The HXN beamline has the highest spatial resolution of any beamline at the NSLS-II. Scientists building the HXN grew a nanofocusing lens with a dedicated deposition system that was constructed at the NSLS-II Research and Development lab. The system grew a nanofocusing lens a layer at a time, alternating materials and controlling the thickness at better than 1 nanometer, Chu explained.

The beamline where Chu works has padded walls, a door separating it from the rest of the light source and a monitor that records the temperature to the thousandths of a degree. “We are constantly monitoring the temperature around the X-ray microscope and inside of the X-ray microscope chamber,” he said. Around the microscope, he can keep the temperature stable within 0.03 degree Celsius. In the chamber, the scientists maintain the temperature at better than 0.003 degree Celsius.

So, now that Chu and his colleagues built their beamline, have the scientists come? Indeed, the interest in using the HXN has been well above the available time slots. For the three cycles each year, BNL receives about four requests for each available time. This reflects the unique qualities of the instrument, Chu said, adding that he doesn’t expect the rate to drop considerably, even as the HXN continues to operate, because of the ongoing demand.

Researchers have to go through a peer review process, where their ideas are graded for the likelihood of success and for the opportunity to learn from the experiments. All beam time proposals are reviewed by external expert panels, which examine the scientific merit, appropriateness of use of the facility, capability of proposers and quality of prior performance and the research plan and technical feasibility.

Chu fields about 10 calls per month from scientists who want to speak with him about the feasibility of their ideas. He may suggest another station at the NSLS-II or at the Advanced Photon Source at Argonne National Laboratory in Chicago, where he was a beamline scientist starting in 1999.

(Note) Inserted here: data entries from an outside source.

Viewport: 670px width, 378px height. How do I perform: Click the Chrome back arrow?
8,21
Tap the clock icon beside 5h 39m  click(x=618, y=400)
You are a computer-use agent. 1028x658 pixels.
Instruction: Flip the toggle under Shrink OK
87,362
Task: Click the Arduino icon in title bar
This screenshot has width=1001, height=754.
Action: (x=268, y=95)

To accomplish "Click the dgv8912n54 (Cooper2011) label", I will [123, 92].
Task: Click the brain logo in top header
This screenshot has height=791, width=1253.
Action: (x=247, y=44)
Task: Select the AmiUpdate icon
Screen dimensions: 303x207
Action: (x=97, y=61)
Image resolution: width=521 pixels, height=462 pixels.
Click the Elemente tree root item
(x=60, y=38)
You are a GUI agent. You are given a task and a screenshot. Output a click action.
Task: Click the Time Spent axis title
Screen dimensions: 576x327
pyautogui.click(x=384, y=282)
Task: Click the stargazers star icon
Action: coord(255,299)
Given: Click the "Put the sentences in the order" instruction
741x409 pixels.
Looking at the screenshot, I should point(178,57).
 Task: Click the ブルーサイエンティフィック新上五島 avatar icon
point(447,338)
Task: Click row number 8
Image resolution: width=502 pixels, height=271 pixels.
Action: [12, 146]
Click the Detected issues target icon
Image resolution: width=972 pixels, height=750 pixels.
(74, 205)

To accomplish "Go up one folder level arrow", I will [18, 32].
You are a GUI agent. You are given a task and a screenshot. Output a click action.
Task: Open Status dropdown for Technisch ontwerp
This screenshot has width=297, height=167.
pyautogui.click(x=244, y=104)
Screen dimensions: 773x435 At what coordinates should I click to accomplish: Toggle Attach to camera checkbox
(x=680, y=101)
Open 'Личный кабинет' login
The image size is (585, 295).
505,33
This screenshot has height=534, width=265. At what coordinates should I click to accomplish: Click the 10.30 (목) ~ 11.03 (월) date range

“I know many of the beamlines” at the Advanced Photon Source, he said. “I recommend some of the potential users to perform experiments at the APS first before coming to the HXN.” By the time scientists arrive at his beamline, Chu said he’s gotten to know them through numerous discussions. He considers them “as a guest” at the HXN hotel. “We try to make sure the experimental needs for the users are met as much as possible,” he said.

The HXN beamline has three staff scientists and two postdoctoral fellows who remain in contact with scientists who use the facility. “For most of the users, at least one of us is working throughout the weekends and late evenings,” said Chu.

Not just a staff scientist, Chu is also a user of the HXN, with currently one active general user proposal through a peer review process in which he is collaborating with Stony Brook University and BNL scientist Esther Takeuchi to explore the nanostructure of metal atoms during phase separation in batteries.

Chu and his wife Youngkyu Park, who works at Cold Spring Harbor Laboratory as a research investigator in basic and preclinical cancer research, live in Northport. The couple’s 22-year-old son Luke is attending Nassau Community College and is planning to transfer to Stony Brook this fall to study engineering. Their daughter Joyce is 18 and is enrolled in the Parsons School of Design in New York.

Chu grew up in Seoul, South Korea, and came to the United States when he was 18. He attended Caltech. While Chu’s parents wanted him to become a doctor, he was more inspired by a cartoon called Astro Boy, in which a scientist, Dr. Tenma, is a hero solving problems. As for the work of the scientists who visit his beamline, Chu said the “success of individual users is the success of the beamline.”